Please note that the SKOS constructs described here are handled only for vocabularies that are identified as SKOS when they are submitted to BioPortal. Vocabularies submitted as OWL or OBO formats are not examined for SKOS constructs.


Required SKOS constructs

skos:Concept

Concepts are the fundamental elements of SKOS vocabularies and are asserted using the skos:Concept class, e.g.:

 <http://www.example.com/animals> rdf:type skos:Concept

In SKOS vocabularies, BioPortal only treats the SKOS concept assertions as concepts to be displayed. If the vocabulary contains other assertions about other types of concepts, BioPortal will not treat these as concepts in any of its displays or features. See the W3C's SKOS System Primer and SKOS Reference for concept documentation and examples:

https://www.w3.org/TR/2009/NOTE-skos-primer-20090818/#secconcept

https://www.w3.org/TR/skos-reference/#concepts

skos:ConceptScheme & skos:hasTopConcept

For every ontology entry in BioPortal, the application provides a tabbed interface with various views of the ontology data, e.g., a "Classes" tab with a tree structure to graphically depict the hierarchical collection of ontology classes.

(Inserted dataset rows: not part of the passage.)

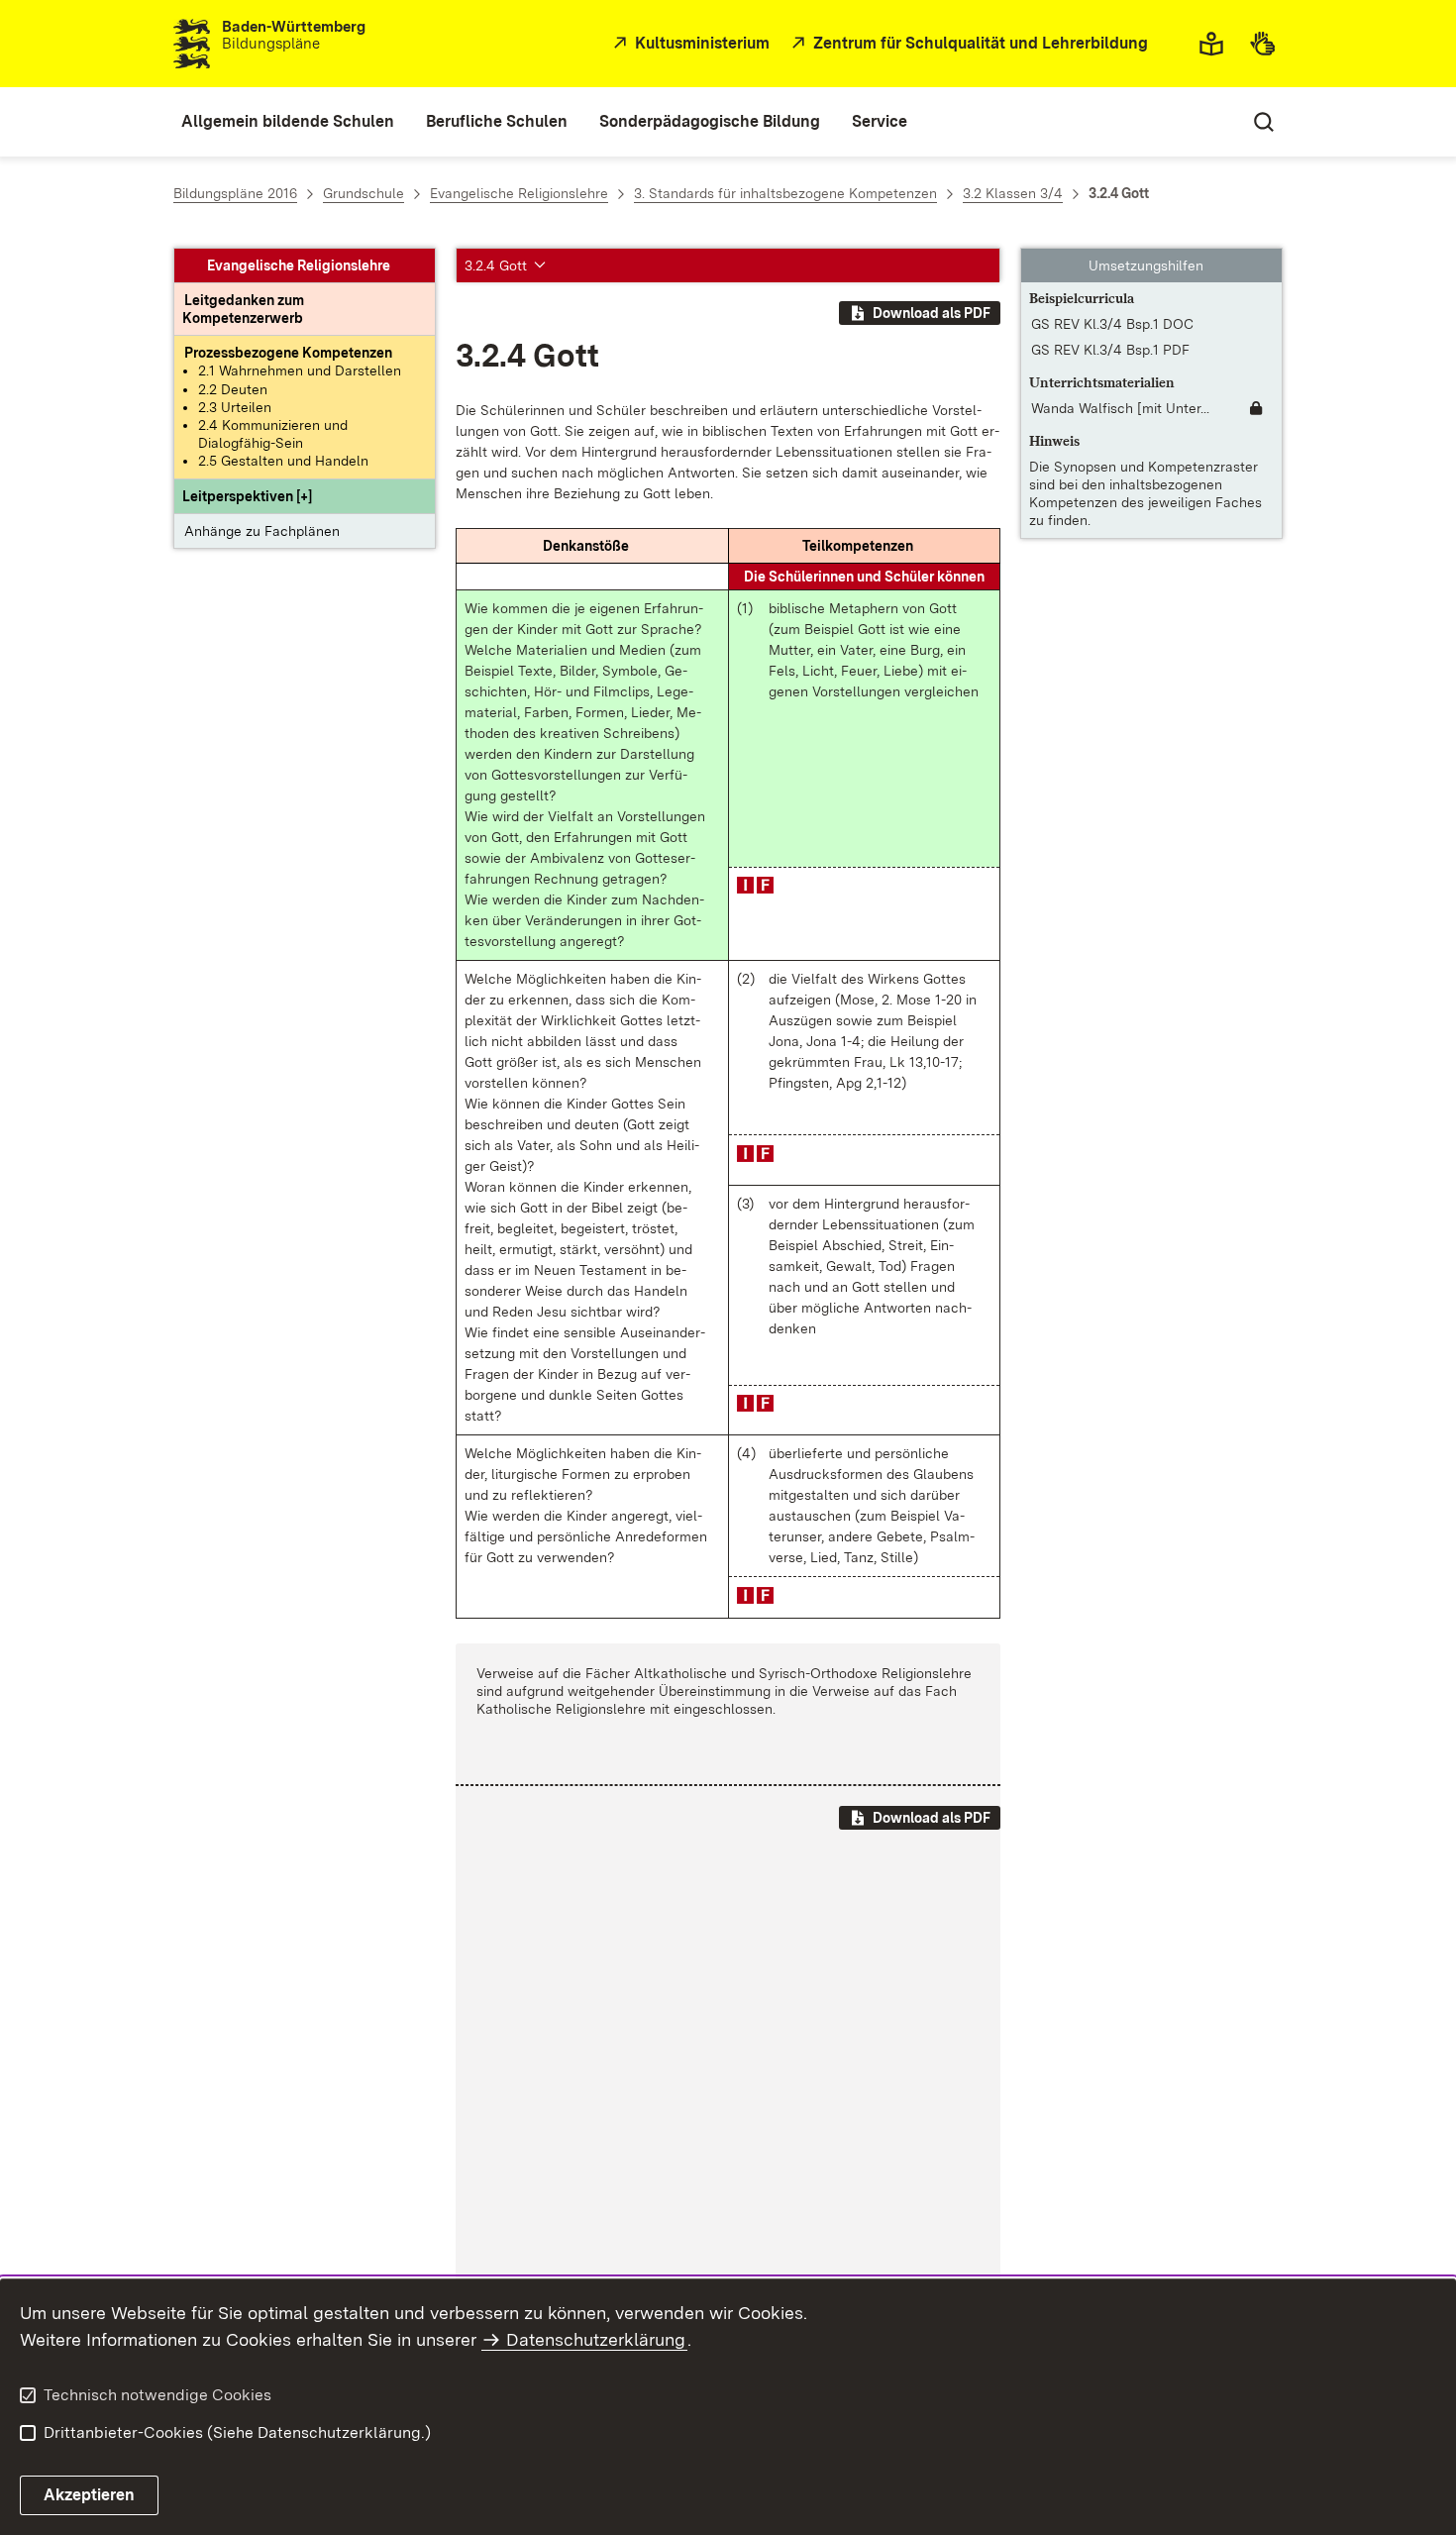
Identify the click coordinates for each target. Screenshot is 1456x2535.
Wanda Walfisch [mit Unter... (1120, 408)
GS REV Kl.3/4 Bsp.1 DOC (1112, 324)
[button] (247, 496)
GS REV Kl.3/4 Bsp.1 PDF (1110, 350)
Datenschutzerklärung (595, 2339)
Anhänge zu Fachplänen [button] (262, 531)
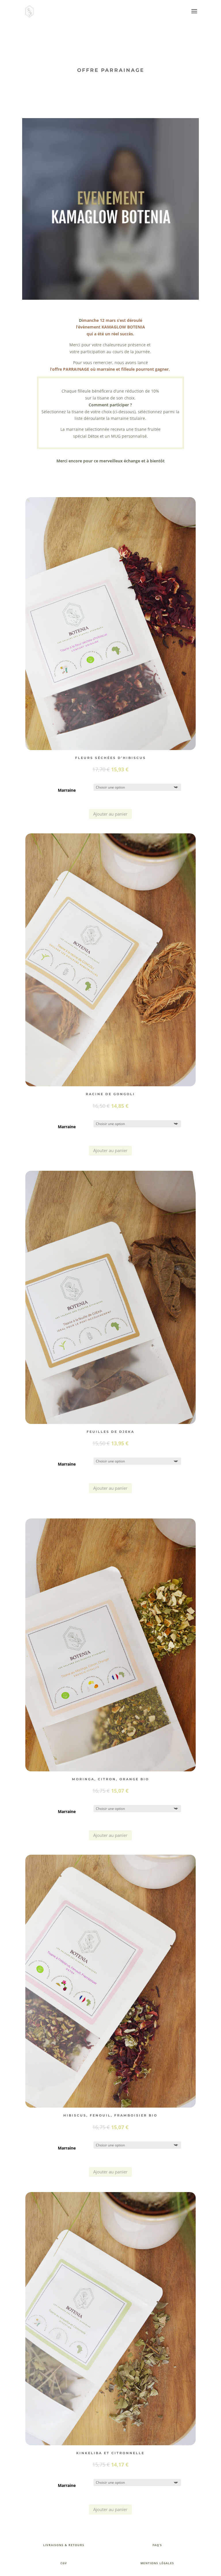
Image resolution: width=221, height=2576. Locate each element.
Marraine (67, 790)
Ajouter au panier (110, 814)
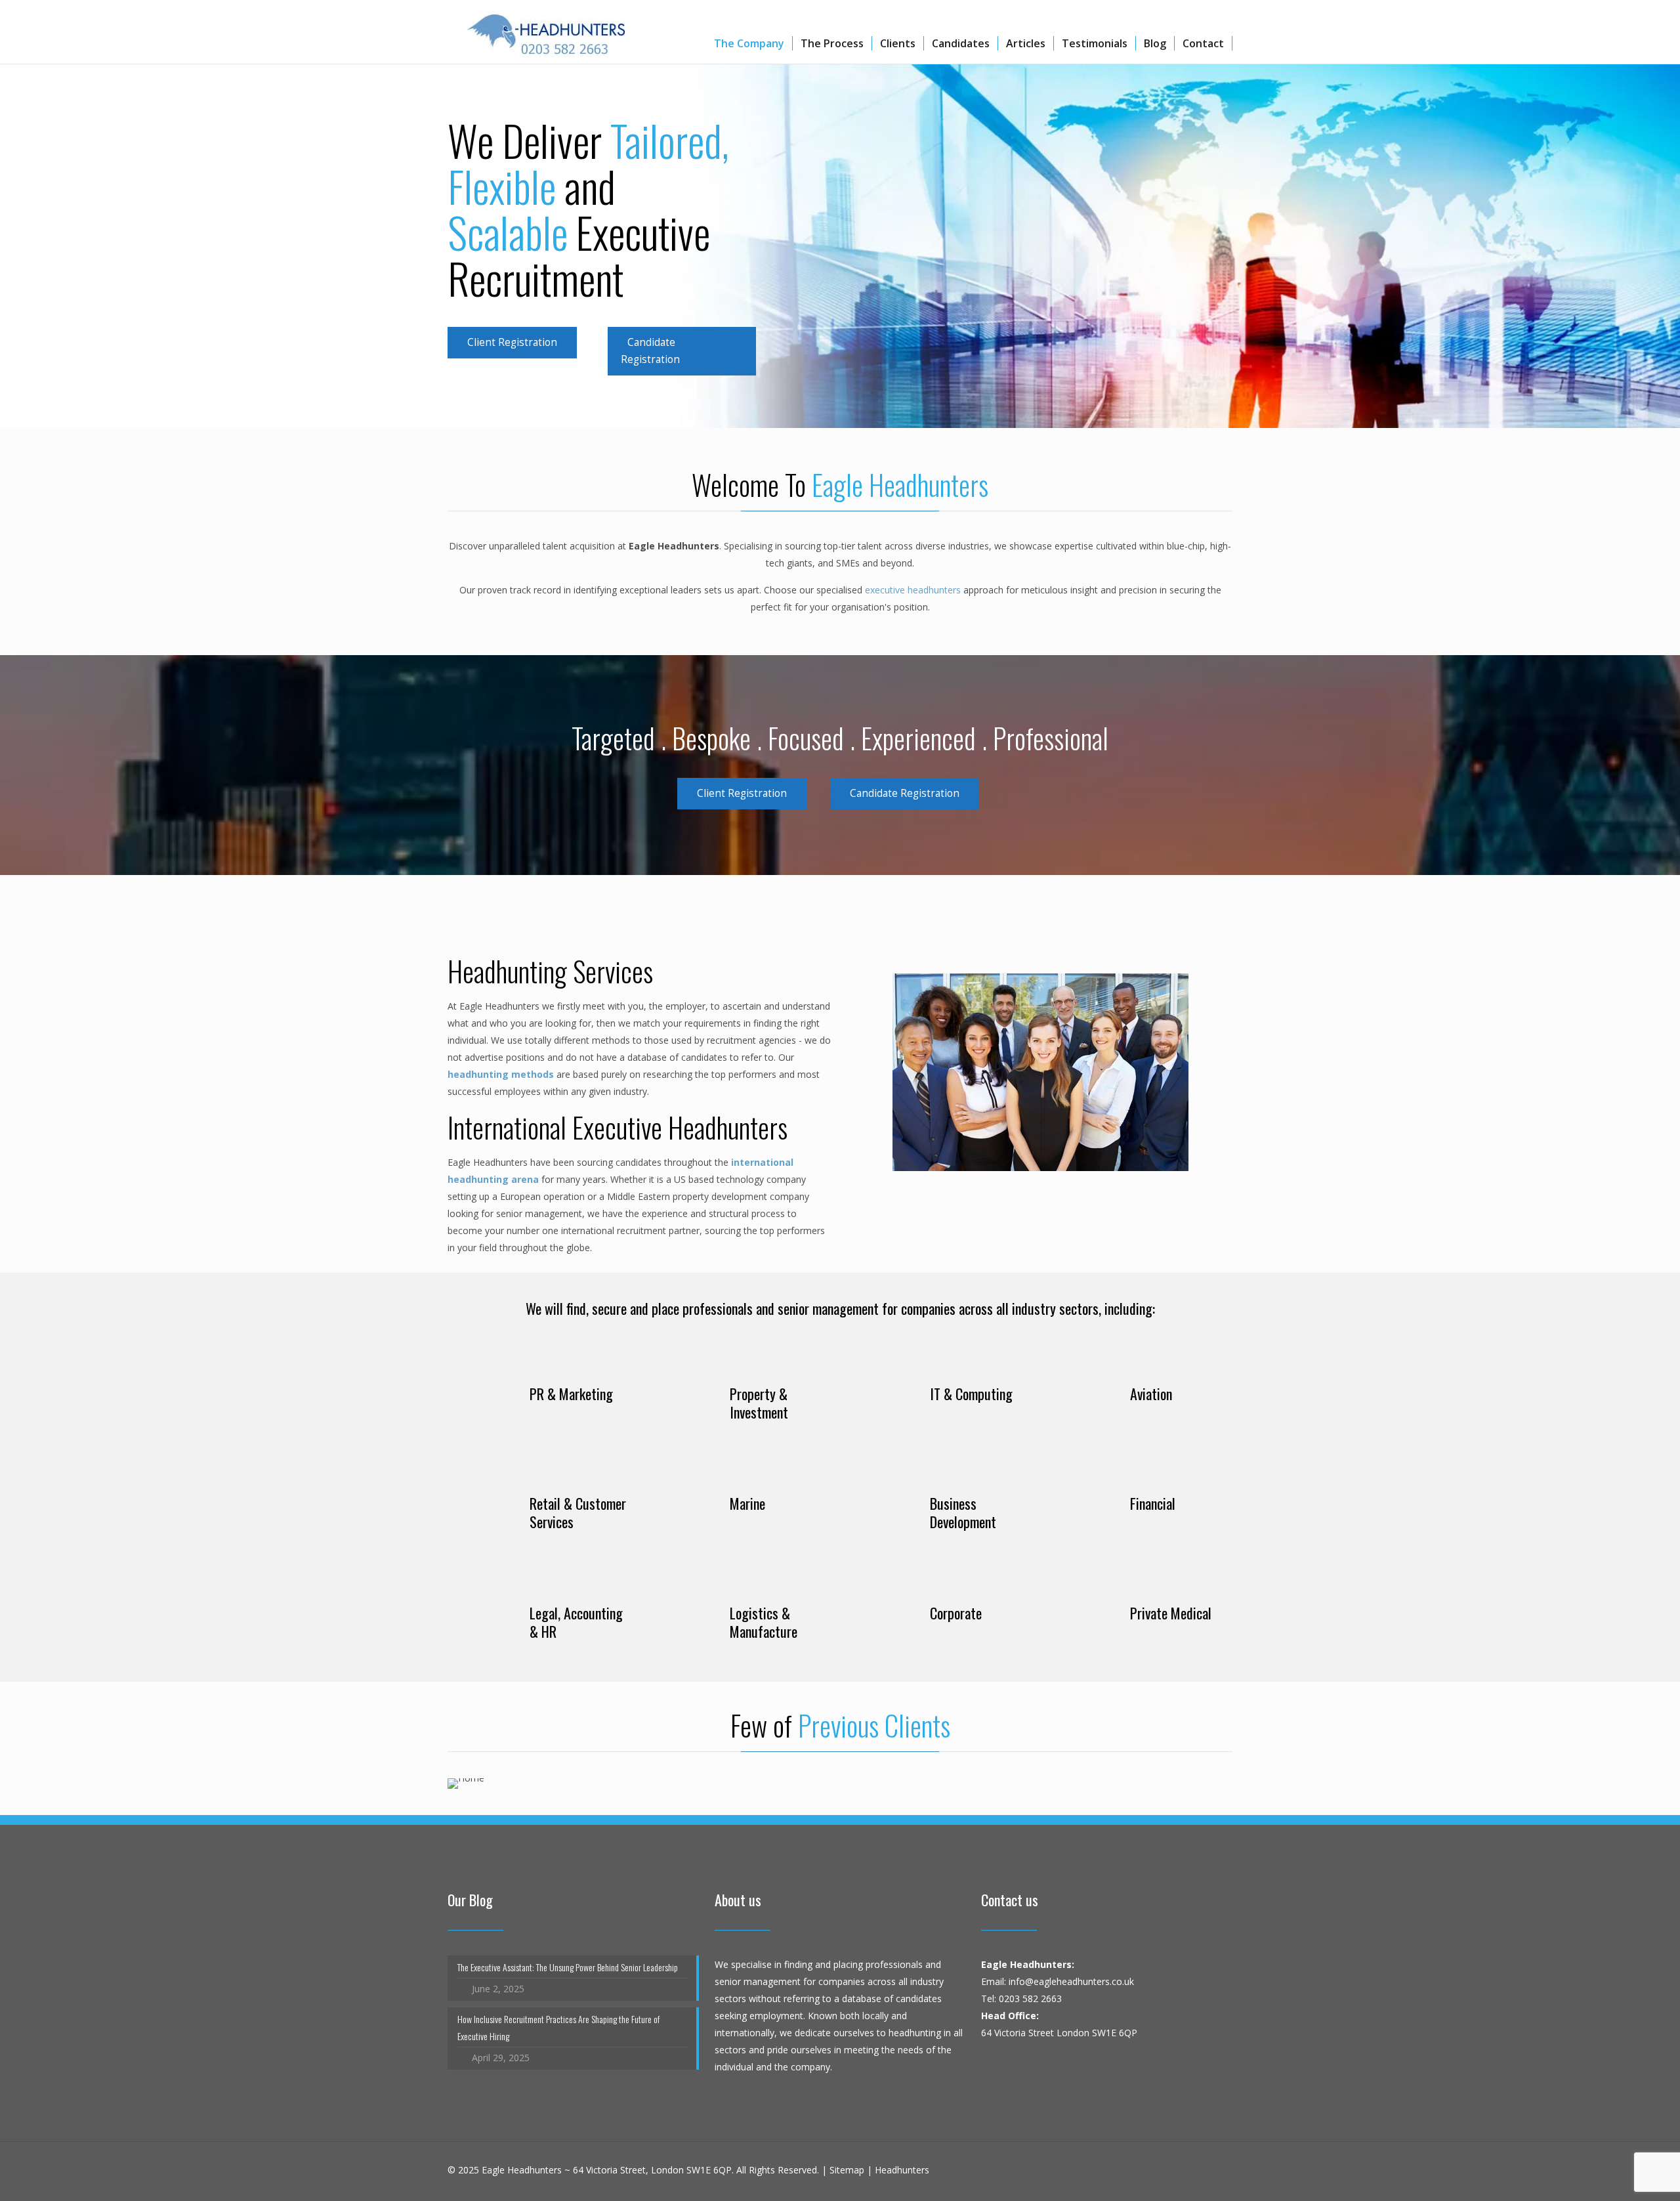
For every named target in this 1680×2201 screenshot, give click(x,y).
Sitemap (847, 2170)
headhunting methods (501, 1074)
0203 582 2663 (1030, 1998)
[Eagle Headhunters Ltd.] (546, 29)
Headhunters (902, 2170)
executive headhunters (913, 590)
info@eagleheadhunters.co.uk (1071, 1981)
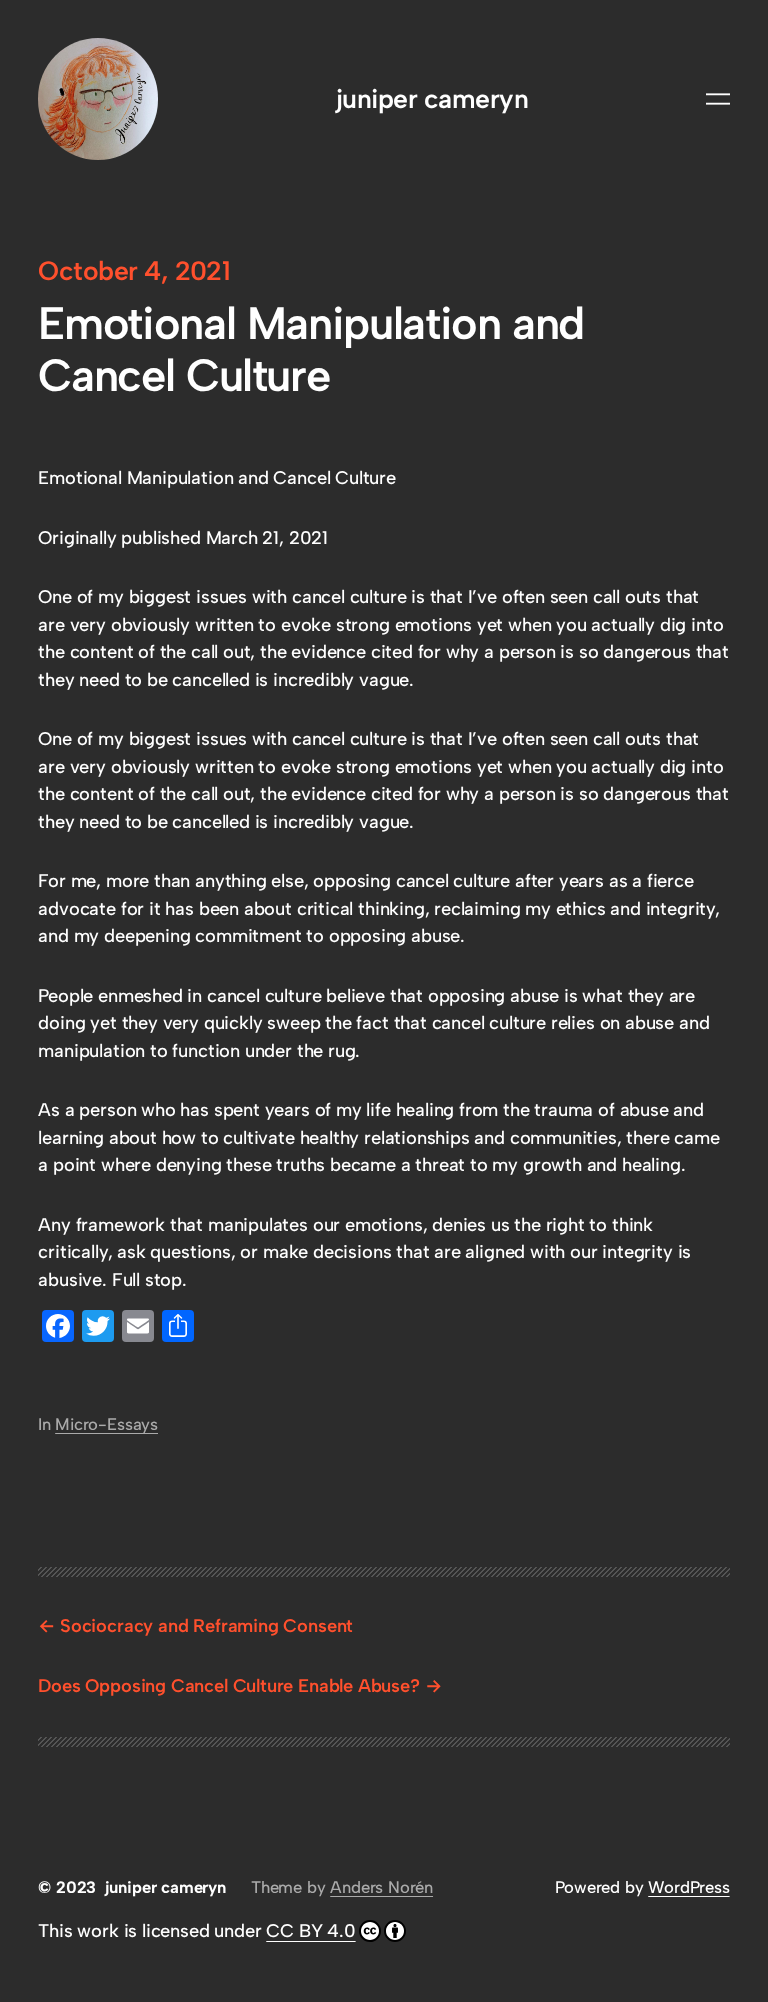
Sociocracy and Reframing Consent (206, 1626)
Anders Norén (381, 1887)
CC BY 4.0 (310, 1931)
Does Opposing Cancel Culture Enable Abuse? (228, 1686)
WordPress (688, 1887)
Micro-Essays (106, 1424)
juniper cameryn (432, 99)
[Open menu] (718, 99)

In the case of SKOS vocabularies, BioPortal determines which concepts to display as roots in the concept tree by querying vocabulary content for occurrences of skos:hasTopConcept property assertions. Top concepts are the most general concepts contained in SKOS concept schemes (an aggregation of one or more SKOS concepts).

The following example, taken from the SKOS System Primer, shows how to define a concept scheme and link it to the most general concepts it contains:

@prefix skos: <http://www.w3.org/2004/02/skos/core#> .
@prefix rdf: <http://www.w3.org/1999/02/22-rdf-syntax-ns#> .
@prefix ex: <http://www.example.com/> .

ex:animalThesaurus rdf:type skos:ConceptScheme;
  skos:hasTopConcept ex:mammals;
  skos:hasTopConcept ex:fish.

SKOS vocabularies submitted to BioPortal must contain a minimum of one concept scheme and top concept assertion. See the the SKOS System Primer and SKOS Reference for more documentation of concept schemes and top concepts:

https://www.w3.org/TR/2009/NOTE-skos-primer-20090818/#secscheme

https://www.w3.org/TR/skos-reference/#schemes

skos:broader hierachy

For the hierarchy to be handle and display properly by BioPortal, hierarchical relations between skos:Concept need to defined by the skos:broader. If another property is used (narrower, transitive), it is not an issue, but BioPortal will display hierarchies on based on skos:broader properties.

ex:zebra rdf:type skos:Concept;
  skos:inScheme ex:animalThesaurus;
  skos:prefLabel "Plains zebra";
  skos:altLabel "Equus quagga";
  skos:broader ex:mammals.

Note on metrics

PLOS Thesaurus metrics tree in BioPortal

Because BioPortal's metrics are being computed by the OWL-API, a SKOS format ontology will be then treated like any RDF file with classes and instances. According to the SKOS specification, because skos:Concept are instances, they will be counted as "individuals" (not class). Therefore, when looking a the metrics, one shall consider that the number of individuals reports the number of concepts in the ontology and not the number of classes like this is the case with OWL format ontologies.